Finland's Fleshpress may take their name from a Grief song, but it's clear from the opening moments of 'Washer', the first track of their 8th release Tearing Skyholes, that this is a mere vestigial influence by this point. During the opening minutes of this track they're more akin to mid-to-late period Earth, replete with bright, clean tones and glacial pace, but things soon take a turn for the harsher with an abrasive noise-rock rhythm and the addition of vocalist Marko's repellant bark.
The interlude of 'Silmien Rei'ittämä Taivas' transitions the opener into the album's sprawling centrepiece 'Coming Of Gaze'. Here they manage to fuse those shimmering Carlson-esque guitars with a colder, more foreboding atmosphere courtesy of bassist Tuomas' creeping, crawling tones, creating a track positively bristling with malevolence. The whole band sounds completely locked into the basic rhythm, but the guitars of Marko and Samuli manage to veer off and explore a variety of semi-improvisational passages, before culminating in a powerful climax.
The swaying rhythm, slightly off-kilter tones and raw howl of the vocals on 'Floating Paranoia' sounds like some bastard hybrid of Dystopia and The Jesus Lizard. They ratchet up the tension with a series of tightly-wound riffs, escalating to the point where something must break, to the point where any other band would offer relief, but not Fleshpress; they seem to thrive on discomfort and dissonance.
When I said earlier that there was barely a trace of the band that inspired their name on this album, the one exception is the truly bleak 'Golden Owl'. Almost 6 minutes of purest nihilistic sludge, it sticks out like a gangrenous thumb among the rest of the album, but still retains the same uncomfortable atmosphere.
The absolutely monumental closing track 'Each Eye Holes The Sky' begins with layers of corrosive guitar and pounding drums, increasingly building the tension of the track to the point where it becomes almost unbearable, the layers of guitar interweaving and overlapping before the track finally coalesces into a recognisable rhythm. Revolting, orc-like grunted vocals babble maliciously just beneath the surface, while the band seemingly abandon the momentum they spent so long building in favour of short guitar breaks with an almost western vibe.

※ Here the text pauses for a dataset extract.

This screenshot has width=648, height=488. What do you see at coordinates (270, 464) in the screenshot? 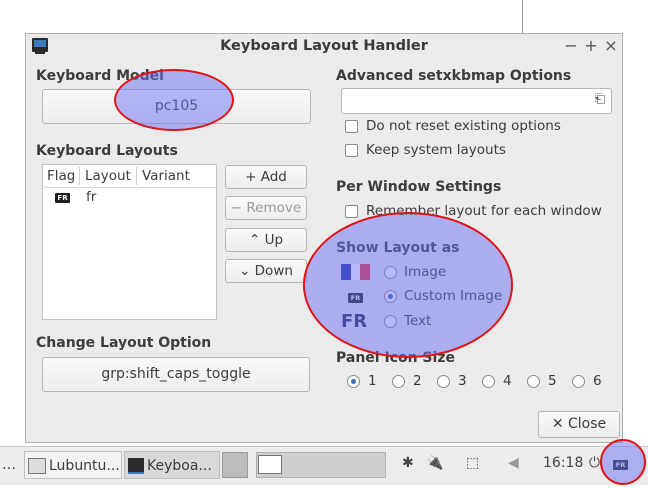
I see `window-icon` at bounding box center [270, 464].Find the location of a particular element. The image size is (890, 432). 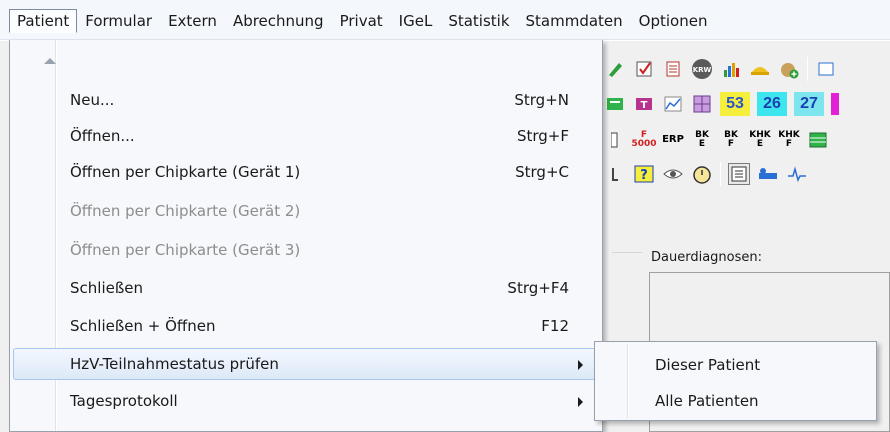

hzv-submenu: Dieser Patient Alle Patienten is located at coordinates (736, 381). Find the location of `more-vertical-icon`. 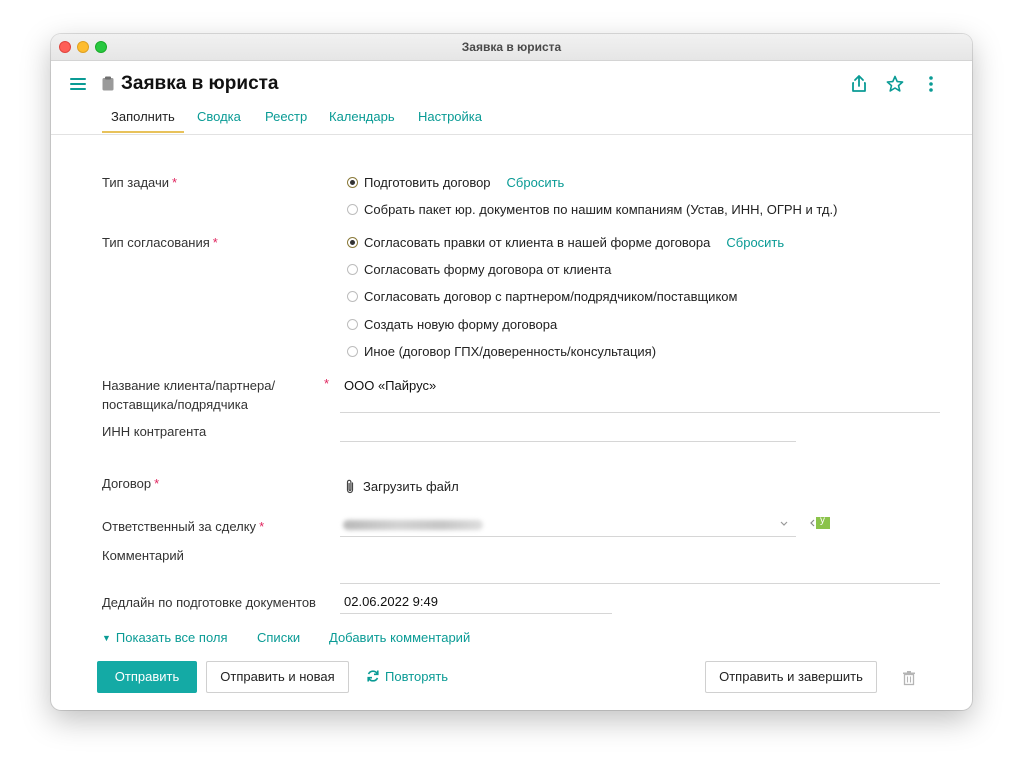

This is another perfect example of what Fleshpress do so well on Tearing Skyholes; they establish a solid rhythmic base which they then use to veer off on wild exploratory tangents, without ever becoming convoluted or boring. Yes, there's a fair bit of fretboard fuckery, but never at the expense of interesting riffs. The track deteriorates further with each repetition until the riff is so distended and warped that it's barely recognisable from the track's beginnings, before dissipating into corrosive feedback, the equivalent of the slow death of rusting machinery.